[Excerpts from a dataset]
======
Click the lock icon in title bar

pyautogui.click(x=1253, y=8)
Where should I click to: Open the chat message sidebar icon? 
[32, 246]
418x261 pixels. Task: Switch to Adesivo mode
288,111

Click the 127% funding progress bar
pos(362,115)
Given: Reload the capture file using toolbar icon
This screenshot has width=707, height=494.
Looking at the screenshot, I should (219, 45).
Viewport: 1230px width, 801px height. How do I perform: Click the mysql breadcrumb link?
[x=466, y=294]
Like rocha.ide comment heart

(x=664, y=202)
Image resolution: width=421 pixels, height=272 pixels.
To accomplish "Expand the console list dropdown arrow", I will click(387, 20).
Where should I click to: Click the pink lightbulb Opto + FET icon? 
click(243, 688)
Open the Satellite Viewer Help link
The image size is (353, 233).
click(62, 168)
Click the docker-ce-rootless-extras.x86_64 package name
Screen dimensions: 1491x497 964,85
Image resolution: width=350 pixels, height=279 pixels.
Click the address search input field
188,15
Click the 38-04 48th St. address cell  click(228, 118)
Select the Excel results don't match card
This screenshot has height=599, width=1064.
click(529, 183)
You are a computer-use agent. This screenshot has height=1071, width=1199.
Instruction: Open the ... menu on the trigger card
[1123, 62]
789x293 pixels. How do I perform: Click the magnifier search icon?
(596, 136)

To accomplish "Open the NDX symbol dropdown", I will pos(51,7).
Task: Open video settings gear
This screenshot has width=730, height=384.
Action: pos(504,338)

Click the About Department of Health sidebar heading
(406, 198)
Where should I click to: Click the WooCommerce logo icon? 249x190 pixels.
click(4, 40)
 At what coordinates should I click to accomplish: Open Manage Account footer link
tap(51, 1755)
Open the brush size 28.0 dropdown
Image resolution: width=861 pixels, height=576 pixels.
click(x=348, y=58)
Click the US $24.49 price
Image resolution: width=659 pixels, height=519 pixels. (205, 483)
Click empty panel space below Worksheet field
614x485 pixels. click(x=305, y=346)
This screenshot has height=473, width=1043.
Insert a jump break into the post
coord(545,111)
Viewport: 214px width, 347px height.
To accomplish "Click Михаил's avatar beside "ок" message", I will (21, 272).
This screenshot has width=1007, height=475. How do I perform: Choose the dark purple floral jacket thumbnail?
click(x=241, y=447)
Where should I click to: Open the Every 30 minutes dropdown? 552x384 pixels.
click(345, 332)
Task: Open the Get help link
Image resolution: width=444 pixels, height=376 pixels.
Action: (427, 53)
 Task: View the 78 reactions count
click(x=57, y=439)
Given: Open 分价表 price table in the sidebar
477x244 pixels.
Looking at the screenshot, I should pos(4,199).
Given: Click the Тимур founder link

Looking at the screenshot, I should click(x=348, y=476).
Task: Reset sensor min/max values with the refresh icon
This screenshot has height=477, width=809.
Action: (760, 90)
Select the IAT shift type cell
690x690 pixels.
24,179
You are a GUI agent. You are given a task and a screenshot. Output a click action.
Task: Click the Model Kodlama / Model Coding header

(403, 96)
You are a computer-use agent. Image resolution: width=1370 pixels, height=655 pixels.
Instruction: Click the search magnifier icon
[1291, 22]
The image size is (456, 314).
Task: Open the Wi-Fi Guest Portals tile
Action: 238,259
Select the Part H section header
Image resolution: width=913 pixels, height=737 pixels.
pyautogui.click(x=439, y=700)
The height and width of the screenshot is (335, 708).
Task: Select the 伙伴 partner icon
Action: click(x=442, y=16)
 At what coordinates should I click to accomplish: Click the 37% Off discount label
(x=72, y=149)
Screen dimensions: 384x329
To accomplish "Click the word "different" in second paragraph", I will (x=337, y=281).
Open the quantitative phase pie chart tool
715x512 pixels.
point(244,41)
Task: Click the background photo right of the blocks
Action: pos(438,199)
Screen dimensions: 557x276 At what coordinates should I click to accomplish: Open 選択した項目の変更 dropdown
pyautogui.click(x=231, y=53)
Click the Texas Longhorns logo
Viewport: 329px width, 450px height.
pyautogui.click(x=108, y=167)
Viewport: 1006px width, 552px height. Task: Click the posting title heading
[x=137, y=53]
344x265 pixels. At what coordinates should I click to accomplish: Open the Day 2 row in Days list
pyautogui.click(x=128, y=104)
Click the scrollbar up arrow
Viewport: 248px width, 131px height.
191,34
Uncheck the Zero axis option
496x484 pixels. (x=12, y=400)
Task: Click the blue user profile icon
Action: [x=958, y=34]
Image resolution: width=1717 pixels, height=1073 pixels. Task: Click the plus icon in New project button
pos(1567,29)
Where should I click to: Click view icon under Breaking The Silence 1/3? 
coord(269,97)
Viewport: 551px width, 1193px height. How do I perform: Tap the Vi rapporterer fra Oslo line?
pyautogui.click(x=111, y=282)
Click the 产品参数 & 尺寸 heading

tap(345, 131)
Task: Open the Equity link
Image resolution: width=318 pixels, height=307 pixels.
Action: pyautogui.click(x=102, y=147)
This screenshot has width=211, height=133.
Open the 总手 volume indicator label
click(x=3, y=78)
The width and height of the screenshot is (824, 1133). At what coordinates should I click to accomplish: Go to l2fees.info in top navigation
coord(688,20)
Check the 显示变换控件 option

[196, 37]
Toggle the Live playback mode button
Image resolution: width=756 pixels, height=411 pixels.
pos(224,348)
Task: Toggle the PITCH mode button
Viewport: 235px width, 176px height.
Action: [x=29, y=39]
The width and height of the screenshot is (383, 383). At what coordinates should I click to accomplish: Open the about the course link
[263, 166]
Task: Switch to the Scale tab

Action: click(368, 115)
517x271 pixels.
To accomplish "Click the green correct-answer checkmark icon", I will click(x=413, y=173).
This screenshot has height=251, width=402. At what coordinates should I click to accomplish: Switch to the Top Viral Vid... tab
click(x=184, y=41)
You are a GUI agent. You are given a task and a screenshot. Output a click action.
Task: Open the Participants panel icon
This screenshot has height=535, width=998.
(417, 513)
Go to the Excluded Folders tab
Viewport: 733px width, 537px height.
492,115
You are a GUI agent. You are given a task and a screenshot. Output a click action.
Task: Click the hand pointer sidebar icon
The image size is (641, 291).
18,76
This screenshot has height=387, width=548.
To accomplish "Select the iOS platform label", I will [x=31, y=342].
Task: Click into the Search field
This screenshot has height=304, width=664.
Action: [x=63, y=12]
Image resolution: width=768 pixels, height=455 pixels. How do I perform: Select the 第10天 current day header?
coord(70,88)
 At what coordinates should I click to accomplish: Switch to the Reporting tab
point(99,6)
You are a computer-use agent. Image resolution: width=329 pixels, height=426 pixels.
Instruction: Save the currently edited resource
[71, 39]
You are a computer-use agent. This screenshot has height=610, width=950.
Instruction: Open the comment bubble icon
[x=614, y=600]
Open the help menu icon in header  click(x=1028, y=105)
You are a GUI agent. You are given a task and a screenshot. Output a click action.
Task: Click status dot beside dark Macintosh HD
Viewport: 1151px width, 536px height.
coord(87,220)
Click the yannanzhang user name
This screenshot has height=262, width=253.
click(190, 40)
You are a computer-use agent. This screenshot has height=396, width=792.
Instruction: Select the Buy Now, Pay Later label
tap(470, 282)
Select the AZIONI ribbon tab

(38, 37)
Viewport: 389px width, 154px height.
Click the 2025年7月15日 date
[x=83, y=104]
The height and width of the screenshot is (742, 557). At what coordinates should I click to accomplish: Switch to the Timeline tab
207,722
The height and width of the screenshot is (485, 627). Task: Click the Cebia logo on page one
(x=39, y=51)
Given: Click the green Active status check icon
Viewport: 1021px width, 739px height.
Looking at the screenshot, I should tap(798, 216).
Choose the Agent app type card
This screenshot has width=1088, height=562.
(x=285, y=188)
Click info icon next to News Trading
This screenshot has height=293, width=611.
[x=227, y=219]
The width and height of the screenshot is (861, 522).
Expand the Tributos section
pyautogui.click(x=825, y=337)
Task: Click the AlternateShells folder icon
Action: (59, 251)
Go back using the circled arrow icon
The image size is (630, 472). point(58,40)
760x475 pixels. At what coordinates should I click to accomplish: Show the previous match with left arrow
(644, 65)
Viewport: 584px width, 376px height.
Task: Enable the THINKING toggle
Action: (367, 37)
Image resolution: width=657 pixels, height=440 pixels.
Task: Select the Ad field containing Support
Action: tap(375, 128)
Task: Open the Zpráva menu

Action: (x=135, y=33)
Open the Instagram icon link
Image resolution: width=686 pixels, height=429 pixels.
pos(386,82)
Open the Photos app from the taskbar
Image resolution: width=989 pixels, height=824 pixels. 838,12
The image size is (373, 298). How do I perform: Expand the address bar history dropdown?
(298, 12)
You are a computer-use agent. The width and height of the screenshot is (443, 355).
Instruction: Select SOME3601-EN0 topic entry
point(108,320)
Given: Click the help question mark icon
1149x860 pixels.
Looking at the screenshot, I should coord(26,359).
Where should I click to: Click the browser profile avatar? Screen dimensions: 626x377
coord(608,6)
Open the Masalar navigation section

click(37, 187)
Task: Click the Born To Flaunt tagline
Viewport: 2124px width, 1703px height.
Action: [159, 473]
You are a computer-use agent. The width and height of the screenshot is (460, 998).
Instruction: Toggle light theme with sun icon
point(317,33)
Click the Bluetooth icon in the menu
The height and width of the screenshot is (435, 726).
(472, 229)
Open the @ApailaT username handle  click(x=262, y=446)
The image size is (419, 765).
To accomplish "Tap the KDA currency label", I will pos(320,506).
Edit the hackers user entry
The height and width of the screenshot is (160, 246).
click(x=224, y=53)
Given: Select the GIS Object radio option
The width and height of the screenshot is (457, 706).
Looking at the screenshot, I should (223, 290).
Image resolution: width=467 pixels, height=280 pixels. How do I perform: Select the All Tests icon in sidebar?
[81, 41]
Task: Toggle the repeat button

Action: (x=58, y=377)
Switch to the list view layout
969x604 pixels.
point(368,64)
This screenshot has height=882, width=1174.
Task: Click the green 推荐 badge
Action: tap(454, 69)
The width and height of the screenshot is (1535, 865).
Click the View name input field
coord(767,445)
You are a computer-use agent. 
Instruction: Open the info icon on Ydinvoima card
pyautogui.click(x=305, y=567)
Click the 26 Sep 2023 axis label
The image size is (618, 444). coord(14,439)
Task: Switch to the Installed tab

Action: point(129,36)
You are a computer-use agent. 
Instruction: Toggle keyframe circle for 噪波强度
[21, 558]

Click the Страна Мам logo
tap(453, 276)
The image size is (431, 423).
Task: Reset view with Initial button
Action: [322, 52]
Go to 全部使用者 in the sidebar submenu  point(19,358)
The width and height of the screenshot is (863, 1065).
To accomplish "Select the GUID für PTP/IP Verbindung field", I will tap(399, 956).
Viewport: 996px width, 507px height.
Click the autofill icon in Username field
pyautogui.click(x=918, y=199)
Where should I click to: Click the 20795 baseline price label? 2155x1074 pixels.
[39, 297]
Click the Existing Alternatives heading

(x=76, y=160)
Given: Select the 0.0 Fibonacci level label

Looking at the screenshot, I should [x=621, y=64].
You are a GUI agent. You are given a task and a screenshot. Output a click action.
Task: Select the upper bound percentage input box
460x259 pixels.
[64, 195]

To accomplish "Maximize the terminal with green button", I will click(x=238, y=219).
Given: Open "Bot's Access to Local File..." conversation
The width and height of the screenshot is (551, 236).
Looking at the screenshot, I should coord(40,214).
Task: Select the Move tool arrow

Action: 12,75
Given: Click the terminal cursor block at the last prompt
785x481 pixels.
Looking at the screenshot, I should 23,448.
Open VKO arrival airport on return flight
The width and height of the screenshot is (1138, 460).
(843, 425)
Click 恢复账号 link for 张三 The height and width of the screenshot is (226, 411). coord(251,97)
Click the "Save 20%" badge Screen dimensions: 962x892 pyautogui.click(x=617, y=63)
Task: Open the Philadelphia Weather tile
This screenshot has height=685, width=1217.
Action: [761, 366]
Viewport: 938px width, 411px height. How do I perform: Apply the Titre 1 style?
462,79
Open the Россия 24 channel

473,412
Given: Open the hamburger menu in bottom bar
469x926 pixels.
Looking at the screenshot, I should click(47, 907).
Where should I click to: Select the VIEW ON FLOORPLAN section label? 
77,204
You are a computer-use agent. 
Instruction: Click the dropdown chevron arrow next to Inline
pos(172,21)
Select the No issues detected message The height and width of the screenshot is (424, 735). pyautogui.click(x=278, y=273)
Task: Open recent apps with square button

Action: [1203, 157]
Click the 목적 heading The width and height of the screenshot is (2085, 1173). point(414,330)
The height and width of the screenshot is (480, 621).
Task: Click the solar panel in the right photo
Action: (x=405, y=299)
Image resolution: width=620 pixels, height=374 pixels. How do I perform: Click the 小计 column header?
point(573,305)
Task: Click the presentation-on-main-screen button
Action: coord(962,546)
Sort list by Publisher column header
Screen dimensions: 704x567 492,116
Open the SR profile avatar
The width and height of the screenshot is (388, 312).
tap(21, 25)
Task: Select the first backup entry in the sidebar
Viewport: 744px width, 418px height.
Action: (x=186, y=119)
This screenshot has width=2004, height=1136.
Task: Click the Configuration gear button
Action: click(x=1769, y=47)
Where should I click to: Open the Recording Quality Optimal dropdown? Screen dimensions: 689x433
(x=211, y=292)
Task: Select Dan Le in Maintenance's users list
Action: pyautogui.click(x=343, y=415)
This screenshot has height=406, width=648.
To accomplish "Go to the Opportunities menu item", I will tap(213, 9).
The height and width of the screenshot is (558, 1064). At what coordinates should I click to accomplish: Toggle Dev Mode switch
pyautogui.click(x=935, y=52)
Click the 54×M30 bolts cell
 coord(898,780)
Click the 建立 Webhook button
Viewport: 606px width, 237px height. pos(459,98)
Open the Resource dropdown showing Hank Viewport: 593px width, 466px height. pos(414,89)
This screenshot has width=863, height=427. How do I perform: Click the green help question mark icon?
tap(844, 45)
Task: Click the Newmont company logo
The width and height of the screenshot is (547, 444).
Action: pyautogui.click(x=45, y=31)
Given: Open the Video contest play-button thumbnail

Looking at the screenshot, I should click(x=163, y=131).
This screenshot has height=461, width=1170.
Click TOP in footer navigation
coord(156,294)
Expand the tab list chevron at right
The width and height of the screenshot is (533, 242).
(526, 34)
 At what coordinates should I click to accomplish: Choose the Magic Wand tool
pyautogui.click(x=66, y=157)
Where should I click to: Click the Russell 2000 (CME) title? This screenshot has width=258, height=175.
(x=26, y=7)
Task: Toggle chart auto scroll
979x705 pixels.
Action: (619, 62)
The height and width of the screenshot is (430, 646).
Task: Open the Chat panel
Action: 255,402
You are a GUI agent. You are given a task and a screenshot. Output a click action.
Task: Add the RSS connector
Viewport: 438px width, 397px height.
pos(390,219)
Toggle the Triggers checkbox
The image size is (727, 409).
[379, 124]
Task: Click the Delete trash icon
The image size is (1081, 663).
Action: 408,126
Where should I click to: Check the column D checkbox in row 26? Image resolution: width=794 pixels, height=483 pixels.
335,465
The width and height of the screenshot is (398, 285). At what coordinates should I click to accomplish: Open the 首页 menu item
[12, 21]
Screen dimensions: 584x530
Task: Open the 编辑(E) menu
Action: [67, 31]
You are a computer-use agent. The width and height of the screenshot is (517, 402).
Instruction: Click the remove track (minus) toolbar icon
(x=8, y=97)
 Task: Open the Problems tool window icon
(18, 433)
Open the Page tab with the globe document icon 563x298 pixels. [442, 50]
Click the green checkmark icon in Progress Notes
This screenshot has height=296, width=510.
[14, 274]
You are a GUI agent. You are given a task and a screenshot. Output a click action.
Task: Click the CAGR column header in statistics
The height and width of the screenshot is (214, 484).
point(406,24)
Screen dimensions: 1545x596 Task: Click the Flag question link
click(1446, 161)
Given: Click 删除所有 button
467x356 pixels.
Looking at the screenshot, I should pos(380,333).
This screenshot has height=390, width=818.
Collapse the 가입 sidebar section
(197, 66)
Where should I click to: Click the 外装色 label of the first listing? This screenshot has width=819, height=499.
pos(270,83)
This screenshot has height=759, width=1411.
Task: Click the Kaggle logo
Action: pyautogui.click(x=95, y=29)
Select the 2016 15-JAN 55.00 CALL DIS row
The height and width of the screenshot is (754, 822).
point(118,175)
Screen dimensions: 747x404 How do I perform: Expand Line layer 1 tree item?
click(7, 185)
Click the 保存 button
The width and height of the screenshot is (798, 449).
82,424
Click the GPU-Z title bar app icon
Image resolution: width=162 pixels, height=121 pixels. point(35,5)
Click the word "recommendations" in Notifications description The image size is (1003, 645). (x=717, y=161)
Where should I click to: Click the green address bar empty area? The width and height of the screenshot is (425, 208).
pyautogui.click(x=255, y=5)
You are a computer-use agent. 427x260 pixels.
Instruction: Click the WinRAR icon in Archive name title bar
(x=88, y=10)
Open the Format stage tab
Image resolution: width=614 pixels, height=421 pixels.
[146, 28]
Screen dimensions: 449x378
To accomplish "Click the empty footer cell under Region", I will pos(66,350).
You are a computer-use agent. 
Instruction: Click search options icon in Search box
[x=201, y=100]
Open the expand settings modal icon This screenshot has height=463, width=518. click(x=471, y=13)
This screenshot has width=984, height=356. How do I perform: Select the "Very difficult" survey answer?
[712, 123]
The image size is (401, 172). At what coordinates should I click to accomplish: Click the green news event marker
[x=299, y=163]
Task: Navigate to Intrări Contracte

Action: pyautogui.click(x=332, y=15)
======
**PROMPT:**
From the entries above, print the lines beginning at the one with "This screenshot has width=1007, height=475." and stopping after the one with "You are a computer-use agent. Image resolution: width=1370", exactly as written and with nothing else.

**EXPECTED OUTPUT:**
This screenshot has width=1007, height=475. How do I perform: Choose the dark purple floral jacket thumbnail?
click(x=241, y=447)
Where should I click to: Open the Every 30 minutes dropdown? 552x384 pixels.
click(345, 332)
Task: Open the Get help link
Image resolution: width=444 pixels, height=376 pixels.
Action: (427, 53)
 Task: View the 78 reactions count
click(x=57, y=439)
Given: Open 分价表 price table in the sidebar
477x244 pixels.
Looking at the screenshot, I should pos(4,199).
Given: Click the Тимур founder link

Looking at the screenshot, I should click(x=348, y=476).
Task: Reset sensor min/max values with the refresh icon
This screenshot has height=477, width=809.
Action: (760, 90)
Select the IAT shift type cell
690x690 pixels.
24,179
You are a GUI agent. You are given a task and a screenshot. Output a click action.
Task: Click the Model Kodlama / Model Coding header

(403, 96)
You are a computer-use agent. Image resolution: width=1370 pixels, height=655 pixels.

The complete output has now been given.